The last battle, the one with time, and age. The slow erosion of ability. Of memory (I’m so sorry I didn’t post on time!). Of mental elasticity. We embrace change as a young person. We avoid it and dread it as we get older. But change is necessary.

Change makes a story worth reading. Change makes a life worth living. Even if it is painful for a season. Less painful to read, at least. And we learn from what we read. We can recognize mistakes and avoid them, as modeled by fictional characters. Including what happens to the unchanging human who refuses to grow, and transform as life flows around them.

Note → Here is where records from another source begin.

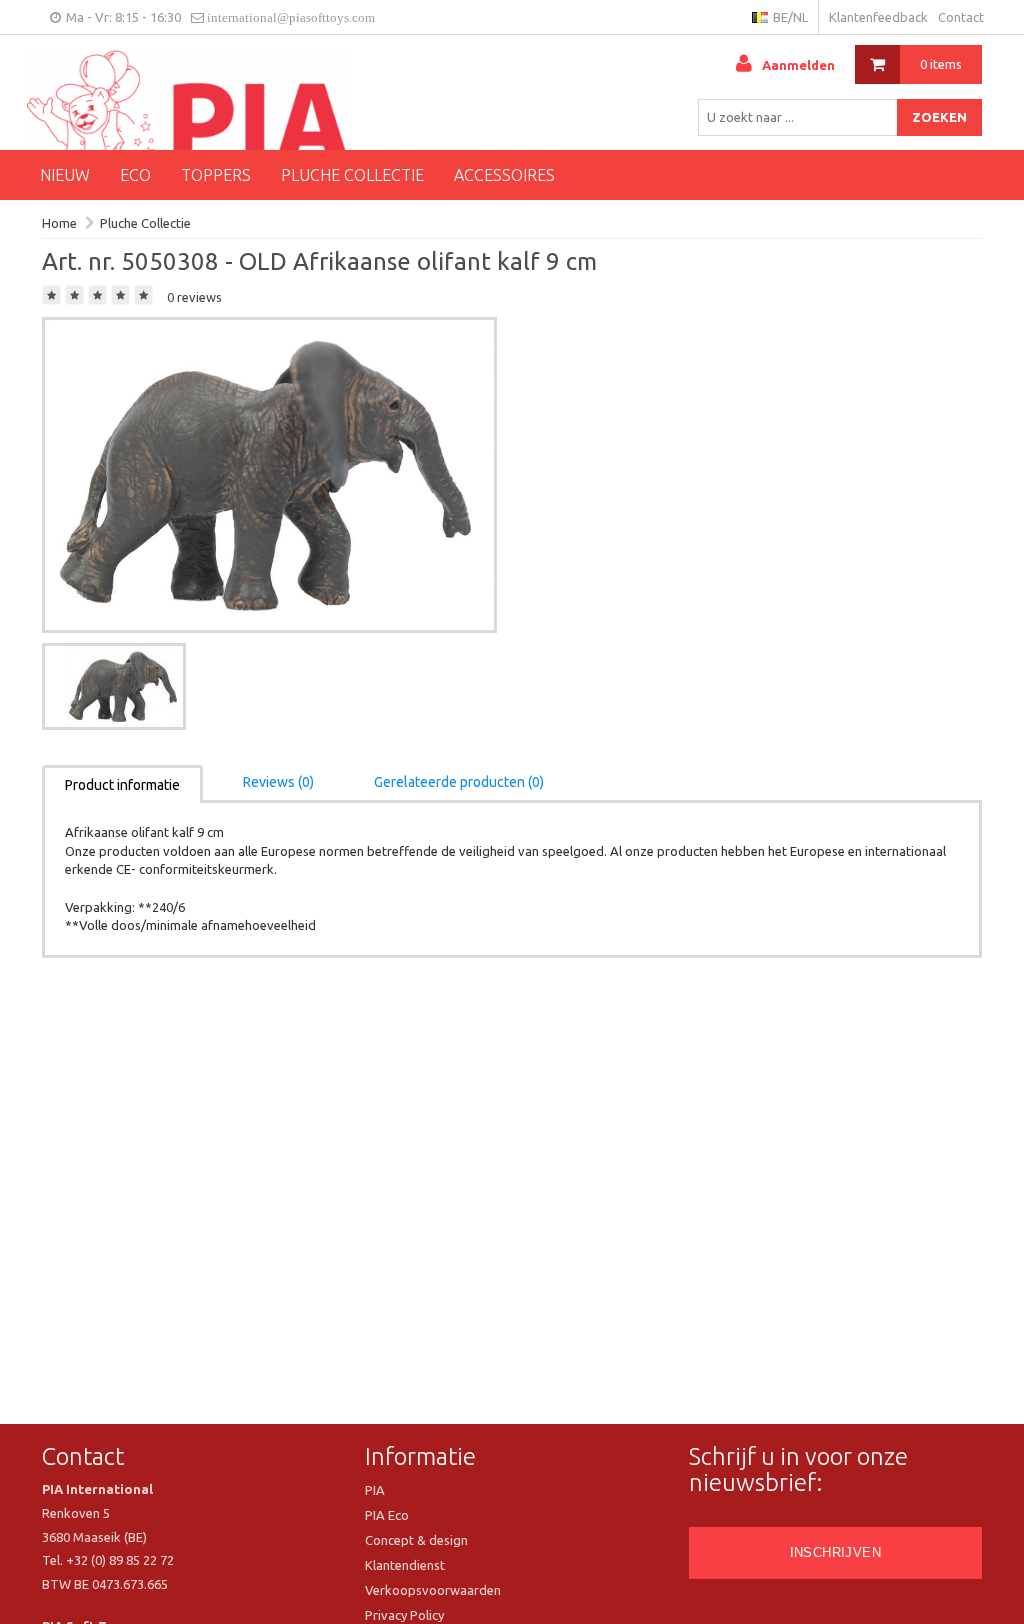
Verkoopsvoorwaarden (433, 1590)
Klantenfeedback (878, 17)
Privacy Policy (404, 1615)
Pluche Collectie (352, 175)
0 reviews (194, 297)
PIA (375, 1490)
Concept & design (416, 1540)
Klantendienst (405, 1565)
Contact (961, 17)
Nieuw (65, 175)
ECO (135, 175)
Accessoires (504, 175)
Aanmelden (798, 65)
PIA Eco (387, 1515)
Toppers (216, 175)
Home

I’ll pick up writing once the flood-tide of life ebbs a bit. In the meantime, I’m picking up story ideas. Because that’s what writers do with the tsunami of life when it threatens to drown them in chaos.

14 comments

  1. *hugs* You’re fine! Just be wary of drinking things brewed by caterpillars… but if you do, I throw tea parties!

  2. “I think we’ve thought of everything.”
    *faint, maniacal laughter echoes, almost masked by the wind. Almost*

  3. I really like that picture! There’s a fiber artist whose name escapes me just now, who creates images like that in Photoshop, prints them onto fabric and quilts them. I can see quilting that picture with blue and purple Sulky Holographic Sliver in the blue shadows… oh, where’s a wide format printer when you need one?

  4. I deal with change better now than when I was younger. I have experience with it, and know that however much I grumble it’ll be better, or at least different and interesting.

  5. I think age is one reason that I’m sick and tired of Hero’s Journey stories – at least those that start with teenagers. Doctor Inferno is a fun exception to the “young hero” story.
    I’ve noticed something similar in music: The lyrics tend to become irrelevant after 30. Why can’t someone write/sing about adult issues? My four year old said a four letter word is the closest I can think of, right now.
    I suppose paying bills, doing yard work, and picking up Legos don’t make good song/story fodder.

    1. Well, there is some music but it’s not common. I get tired of the same old “loving or losing” lyrics.
      A few that are a bit different (I won’t say family themes, like picking up legos, but at least a bit different):
      – Maria Ostiz (Spanish)
      – Aaron Tippon (country, very much an acquired taste, but some fun songs like Working Man’s PhD)
      – Gretchen Peters (country, songwriter, but her solo career went nowhere IIRC)
      – Chris LeDoux (cowboy country)

      Maybe it’s partly advertising: advertisers often want a young demographic, so they can try to hook consumers early. (And, yes, I think advertisers are often pretty stupid).

    2. The problem with fully adult heroes is that, while you can deal with it, you do have to face the issue that either your hero is not doing his other responsibilities while he’s heroing, or he managed to get to a fully adult age without acquiring any responsibilities.

    3. It gets harder to write characters who have two (or more) kids, a job, parents, friends, groceries, car problems, and the like. Some genres make it work, others . . . Romance? Some sub-sub-genres, or the “adult kids, Mom gets second chance at love” seems to be popular among trad-pub titles.